The present invention relates to sound processing devices in which an acoustic sound input or an electric or digital representation of an acoustic sound input is processed and converted to an acoustic or electric sound output, and in particular relates to the processing of sound in noisy environments to improve speech intelligibility, sound quality, and naturalness of the sound. Sound processing devices of this kind are often used in hearing aids, assistive listening devices (ALD), and consumer audio devices such as radios, television sets, CD players, MP3 players, stereo systems, headsets, telephones, and mobile phone handsets. The Global Medical Device Nomenclature Agency (GMDNS) definition of an ALD is an amplifying device, other than a hearing aid, for use by a hard of hearing person. In the case of an electric sound output, sound processing devices of this kind are used in cochlear implants.
Sound processing devices, including hearing aids, ALDs, cochlear implants, and consumer audio devices are being used more frequently in noisy environments. Normally, people make good use of both ears to separate the sounds they want to listen to from the other noises in the environment that they want to ignore. Present day consumer audio devices, hearing aids, cochlear implants, and ALDs also rely on these internal binaural perceptual processes to be able to function adequately in noisy environments.

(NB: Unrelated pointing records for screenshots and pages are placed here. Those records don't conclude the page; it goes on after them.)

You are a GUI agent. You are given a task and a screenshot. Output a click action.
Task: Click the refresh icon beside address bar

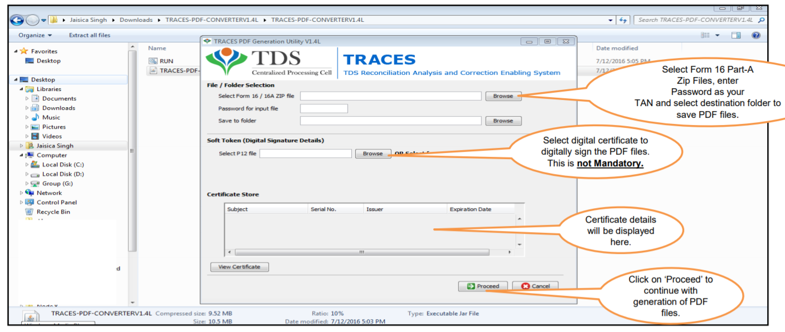click(623, 20)
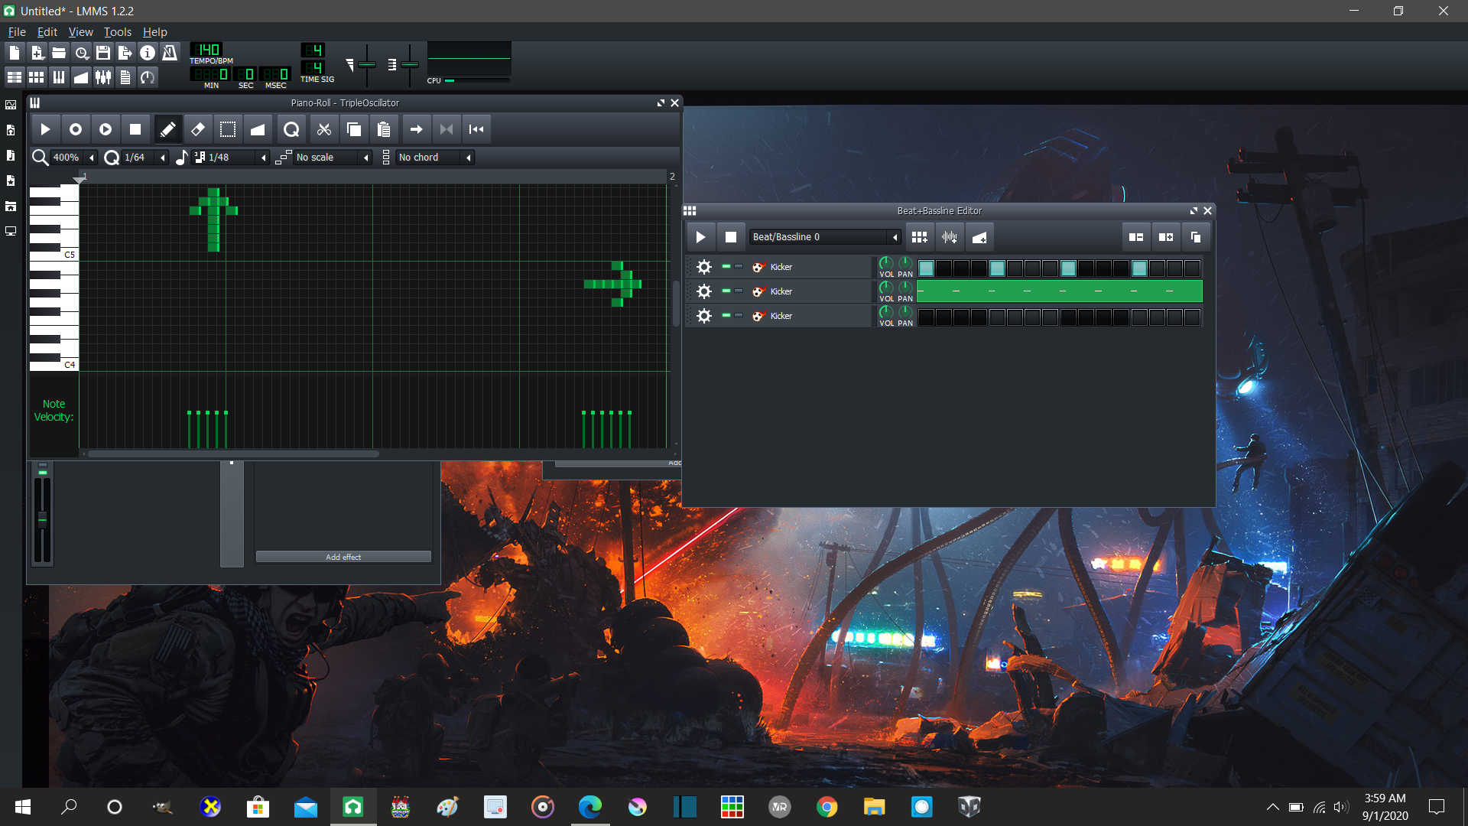Click Play in Beat+Bassline Editor
This screenshot has width=1468, height=826.
pyautogui.click(x=700, y=237)
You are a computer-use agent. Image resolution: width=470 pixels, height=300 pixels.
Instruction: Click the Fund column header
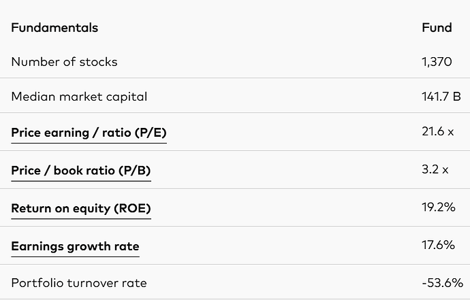click(x=437, y=27)
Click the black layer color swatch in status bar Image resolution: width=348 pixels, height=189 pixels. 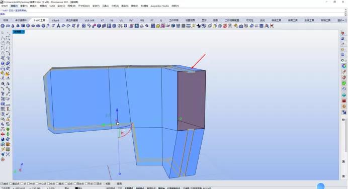(76, 188)
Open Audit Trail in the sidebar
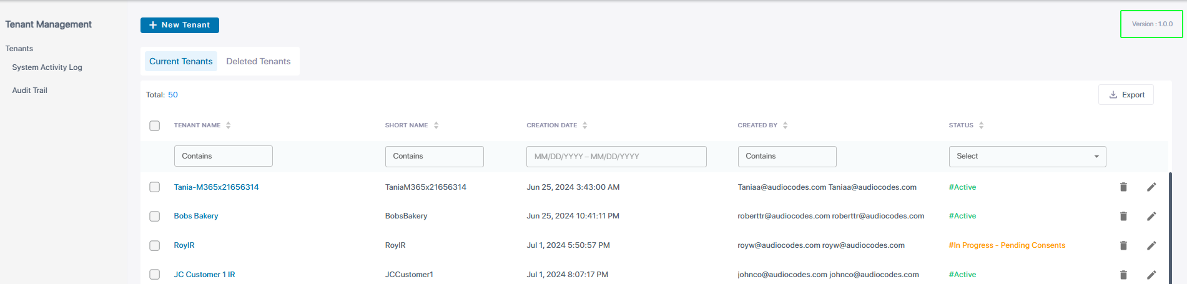1187x284 pixels. 30,91
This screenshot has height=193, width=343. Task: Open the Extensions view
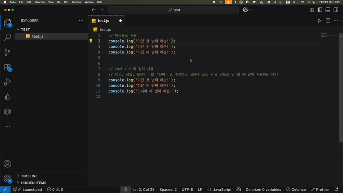point(7,67)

In addition to the internal perceptual processing, many audio devices include various external noise reduction schemes aimed at improving speech intelligibility, sound quality, and listening comfort in noisy environments. These noise reduction schemes typically use information that is available from a single microphone, or an array of closely-spaced microphones that may be worn on one side of the head. They rely on directional information, and spectral and temporal information to separate desired sounds from other noises in the environment. For example, some schemes seek to improve signal-to-noise ratios by expanding the intensity differences between more intense parts of the sound and less intense parts of the sound. A noise reduction scheme based on spectral information may apply more gain to the peaks in the spectrum than to the troughs. A noise reduction scheme based on temporal information may apply more gain at times when the sound is above a certain intensity threshold than when the sound is below this threshold. A noise reduction scheme based on directional information may apply more gain to sounds from the front of the listener than sounds from other directions. There is clear evidence that directional microphones can improve sound quality, comfort, and intelligibility. It is also clear that spectral and temporal noise reduction improves comfort, but the effects of spectral and temporal noise reduction on intelligibility and sound quality are more controversial.
One potential reason for the uncertainty about the effects of external spectral and temporal noise reduction schemes on intelligibility and sound quality is that they are changing the spectral and temporal cues that are used by the internal perceptual processes. If these cues are changed differently in the left and right ears, they may also disrupt the internal binaural processes that most listeners rely upon most heavily in noisy situations. There are at least three important perceptual processes that are important in binaural sound perception:
Bregman (1990) uses the term “auditory streaming” to describe the perceptual process that separates sounds from different sources and groups together sounds from the same source. A stream is a series of sequential and overlapping sound events that come from the same source. An example of a stream is the speech from a single person speaking. A word or a sentence spoken by this person must be perceived as a connected series of sound events to be understood, while being kept separate from the other sounds in the environment. Important sound events include the onsets and offsets of sounds, and changes in intensity and spectrum. The spectral and temporal noise reduction schemes referred to above introduce onsets and offsets, changes in intensity, and spectral changes in the noise that are correlated with the onsets and offsets and spectral changes in the desired signals. The perceptual effects of introducing these artificial streaming cues are difficult to predict. On one hand, they may emphasize the temporal and spectral characteristics of the desired sounds. On the other hand they will make it more difficult for the internal auditory streaming processes to separate the desired sound events and streams from the noise events and streams.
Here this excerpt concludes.